# Distance Formula

The coordinates of two points in a plain fix the positions of the positions of the points in the plane and also the distance between them. The distance and the coordinates of the two points are related by an algebraic relation which can be deduced as shown below.

To find the distance between two points in a plane

Let A (x$$_{1}$$, y$$_{1}$$) and B (x$$_{2}$$, y$$_{2}$$) are the two points in the plane. OX and OY being the rectangular axes of reference. Let AB = d. Draw AP ⊥ OX,  BQ ⊥ OX and Ar ⊥ BQ

By the definition of coordinates,

OP = x$$_{1}$$, AP = y$$_{1}$$, OQ = x$$_{2}$$, BQ = y$$_{2}$$

From geometry, AR = PQ = OQ - OP = x$$_{2}$$  - x$$_{1}$$, and

BR = BQ - RQ = BQ - AP = y$$_{2}$$ - y$$_{1}$$.

In the right-angled triangle ARB,

AB$$^{2}$$ = AR$$^{2}$$ + BR$$^{2}$$

Or, d$$^{2}$$ = (x$$_{2}$$  - x$$_{1}$$)$$^{2}$$ + (y$$_{2}$$ - y$$_{1}$$)$$^{2}$$

Therefore,

d = $$\sqrt{(x_{2} - x_{1})^{2} + (y_{2} - y_{1})^{2}}$$

The distance between two points (x$$_{1}$$, y$$_{1}$$) and (x$$_{2}$$, y$$_{2}$$) = $$\sqrt{(x_{2} - x_{1})^{2} + (y_{2} - y_{1})^{2}}$$

= $$\sqrt{(difference of x-coordinates)^{2} + (difference of y-coordinates)^{2}}$$

This formula is known as distance formula.
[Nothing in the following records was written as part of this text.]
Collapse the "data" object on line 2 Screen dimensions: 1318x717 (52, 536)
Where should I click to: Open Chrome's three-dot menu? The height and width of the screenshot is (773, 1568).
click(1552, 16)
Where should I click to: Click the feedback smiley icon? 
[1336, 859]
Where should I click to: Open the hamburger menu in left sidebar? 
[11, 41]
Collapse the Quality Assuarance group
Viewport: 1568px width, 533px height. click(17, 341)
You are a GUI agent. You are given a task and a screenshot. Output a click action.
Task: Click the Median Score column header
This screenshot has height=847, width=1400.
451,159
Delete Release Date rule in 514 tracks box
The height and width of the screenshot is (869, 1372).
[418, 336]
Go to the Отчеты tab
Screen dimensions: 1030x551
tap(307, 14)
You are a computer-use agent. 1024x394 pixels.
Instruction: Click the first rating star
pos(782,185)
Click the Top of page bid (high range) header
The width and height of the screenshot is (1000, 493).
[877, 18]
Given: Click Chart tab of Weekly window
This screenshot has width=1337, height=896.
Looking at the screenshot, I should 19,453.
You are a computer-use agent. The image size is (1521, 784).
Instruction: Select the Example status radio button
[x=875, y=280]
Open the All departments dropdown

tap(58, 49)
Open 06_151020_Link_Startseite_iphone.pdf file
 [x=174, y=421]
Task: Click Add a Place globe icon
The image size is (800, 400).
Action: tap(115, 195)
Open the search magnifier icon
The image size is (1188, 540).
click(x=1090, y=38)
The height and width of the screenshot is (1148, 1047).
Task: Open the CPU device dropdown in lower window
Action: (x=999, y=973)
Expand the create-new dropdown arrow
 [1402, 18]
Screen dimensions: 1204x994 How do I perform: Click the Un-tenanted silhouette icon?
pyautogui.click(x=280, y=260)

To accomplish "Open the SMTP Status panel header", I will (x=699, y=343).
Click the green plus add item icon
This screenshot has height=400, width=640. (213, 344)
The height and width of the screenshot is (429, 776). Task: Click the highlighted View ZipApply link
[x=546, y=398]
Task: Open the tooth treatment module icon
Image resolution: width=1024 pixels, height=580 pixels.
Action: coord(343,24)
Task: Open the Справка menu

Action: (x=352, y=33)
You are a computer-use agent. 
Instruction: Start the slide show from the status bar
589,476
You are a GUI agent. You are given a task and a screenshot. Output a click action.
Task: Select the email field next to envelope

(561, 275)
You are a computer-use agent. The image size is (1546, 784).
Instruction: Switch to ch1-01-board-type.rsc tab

Example: The distance between the points (2, 3) and (-1, -1)

= $$\sqrt{(-1 - 2)^{2} + (-1 - 3)^{2}}$$

= $$\sqrt{(-3)^{2} + (-4)^{2}}$$

= $$\sqrt{9 + 16}$$

= $$\sqrt{25}$$

= 5

That is 5 units.

Note:

(i) The distance between two points is always positive.

(ii) The distance of a point (x, y) from the origin (0, 0) = $$\sqrt{(x - 0)^{2} + (y - 0)^{2}}$$ = $$\sqrt{x^{2} + y^{2}}$$

(iii) The distance formula d$$^{2}$$ = (x$$_{2}$$  - x$$_{1}$$)$$^{2}$$ + (y$$_{2}$$ - y$$_{1}$$)$$^{2}$$ should be understood as an algebraic relation between five variables x$$_{1}$$, y$$_{1}$$, x$$_{2}$$, y$$_{2}$$ and d. Given any four of them, the fifth variable can be known.